Bxf7+: A Bishop Sacrifice in the Italian Game
Analysis of an attacking game featuring a classic bishop sacrifice, rook domination, and a back-rank mate
ftsantana (White, 1722) vs. korpehola (Black, 1704) Giuoco Piano — 3+0 Blitz, chess.com, January 2, 2026 Result: 1–0 (checkmate on move 29)
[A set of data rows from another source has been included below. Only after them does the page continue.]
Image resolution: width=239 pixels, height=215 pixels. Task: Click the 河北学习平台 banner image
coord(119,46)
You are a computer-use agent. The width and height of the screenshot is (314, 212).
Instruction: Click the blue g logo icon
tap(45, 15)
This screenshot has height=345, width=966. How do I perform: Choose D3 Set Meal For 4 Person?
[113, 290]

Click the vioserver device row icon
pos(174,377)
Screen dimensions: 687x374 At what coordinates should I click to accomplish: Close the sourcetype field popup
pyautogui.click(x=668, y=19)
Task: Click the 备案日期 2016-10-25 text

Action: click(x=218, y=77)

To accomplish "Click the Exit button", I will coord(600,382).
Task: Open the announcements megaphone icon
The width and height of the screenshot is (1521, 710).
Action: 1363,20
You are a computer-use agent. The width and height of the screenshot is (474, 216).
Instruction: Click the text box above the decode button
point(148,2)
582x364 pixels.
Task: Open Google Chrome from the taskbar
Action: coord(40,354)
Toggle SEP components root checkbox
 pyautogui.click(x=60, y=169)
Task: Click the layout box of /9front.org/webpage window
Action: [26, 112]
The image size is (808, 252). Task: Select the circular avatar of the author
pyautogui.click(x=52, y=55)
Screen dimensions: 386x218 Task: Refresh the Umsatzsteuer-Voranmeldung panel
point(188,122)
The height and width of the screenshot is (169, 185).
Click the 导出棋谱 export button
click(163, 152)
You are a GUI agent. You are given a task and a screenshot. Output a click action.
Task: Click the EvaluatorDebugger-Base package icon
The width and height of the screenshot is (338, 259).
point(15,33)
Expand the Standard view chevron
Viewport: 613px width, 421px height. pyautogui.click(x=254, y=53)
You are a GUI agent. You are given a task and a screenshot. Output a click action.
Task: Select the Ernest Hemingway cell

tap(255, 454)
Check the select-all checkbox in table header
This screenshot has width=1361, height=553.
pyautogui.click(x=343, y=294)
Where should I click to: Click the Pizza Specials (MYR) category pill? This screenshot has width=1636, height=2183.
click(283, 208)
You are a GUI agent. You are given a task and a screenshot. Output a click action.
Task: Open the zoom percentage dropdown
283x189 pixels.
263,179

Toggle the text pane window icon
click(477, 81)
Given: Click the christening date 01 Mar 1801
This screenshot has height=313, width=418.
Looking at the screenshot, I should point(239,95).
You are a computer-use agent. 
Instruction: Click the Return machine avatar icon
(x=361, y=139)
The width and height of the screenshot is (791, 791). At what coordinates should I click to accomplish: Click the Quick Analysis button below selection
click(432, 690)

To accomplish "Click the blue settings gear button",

Opening: Giuoco Piano with an early queen sortie
The game begins as a Giuoco Piano (Italian: quiet game), one of the oldest openings in chess. White develops naturally with 1. e4 e5 2. Nf3 Nc6 3. Bc4, aiming the bishop directly at the f7 pawn — the weakest point in Black’s camp, defended only by the king.
1. e4 e5
2. Nf3 Nc6
3. Bc4 Bc5
4. c3 Qf6
Black plays the unusual 4…Qf6, a provocative early queen sortie targeting f2. It is double-edged: the queen is active but potentially exposed, and Black still has not castled. White responds with the principled central thrust.
5. d4 exd4
6. O-O Nge7
Rather than immediately recapturing on d4, White castles, accepting a temporarily isolated pawn skeleton in exchange for rapid development and king safety. Black develops the knight to e7, avoiding the awkward Ng8–f6 (which would have required moving the queen again) and preparing to support the d4 pawn.
7. e5! Nxe5
8. Nxe5 Qxe5
9. Re1 Qf6
The 7. e5! pawn push attacks the queen and grabs central space. Black captures the pawn with the c6-knight; White recaptures with the knight, and Black’s queen picks up the knight on e5. White immediately activates the rook to e1, pinning the queen against the king and forcing it back. Black has won a pawn but the queen has made three moves in the opening and Black’s king is still uncastled.
10. Nd2 dxc3
11. Ne4 Qb6
White brings the knight to d2, eyeing the c4-bishop’s line and preparing Ne4. Black finally cashes in the extra pawn with 10…dxc3, though it is still on c3 and cannot queen anytime soon. After 11. Ne4, the knight threatens Nxc5 (forking queen and bishop) and the bishop on c4 is aimed at f7. Black’s queen retreats to b6, attacking c5 and defending somewhat — but the position is already critical.
The sacrifice: 12. Bxf7+!
White has been steadily building pressure towards f7. Now the attack crystallises.
a b c d e f g h
+----+----+----+----+----+----+----+----+
| ♜ | | ♝ | | ♚ | | | ♜ | 8
+----+----+----+----+----+----+----+----+
| ♟ | ♟ | ♟ | ♟ | ♞ | ♟ | ♟ | ♟ | 7
+----+----+----+----+----+----+----+----+
| | ♛ | | | | | | | 6
+----+----+----+----+----+----+----+----+
| | | ♝ | | | | | | 5
+----+----+----+----+----+----+----+----+
| | | ♗ | | ♘ | | | | 4
+----+----+----+----+----+----+----+----+
| | | ♟ | | | | | | 3
+----+----+----+----+----+----+----+----+
| ♙ | ♙ | | | | ♙ | ♙ | ♙ | 2
+----+----+----+----+----+----+----+----+
| ♖ | | ♗ | ♕ | ♖ | | ♔ | | 1
+----+----+----+----+----+----+----+----+
Position after 11…Qb6 — White to play.
12. Bxf7+! Kxf7
13. Qf3+ Kg8
14. Nxc5 Qxc5
15. Be3 Qf5
12. Bxf7+! is the key move. White sacrifices the bishop to destroy the f7 shelter and drag the Black king into the open. Black must accept — declining leaves an extra piece for White with no compensation.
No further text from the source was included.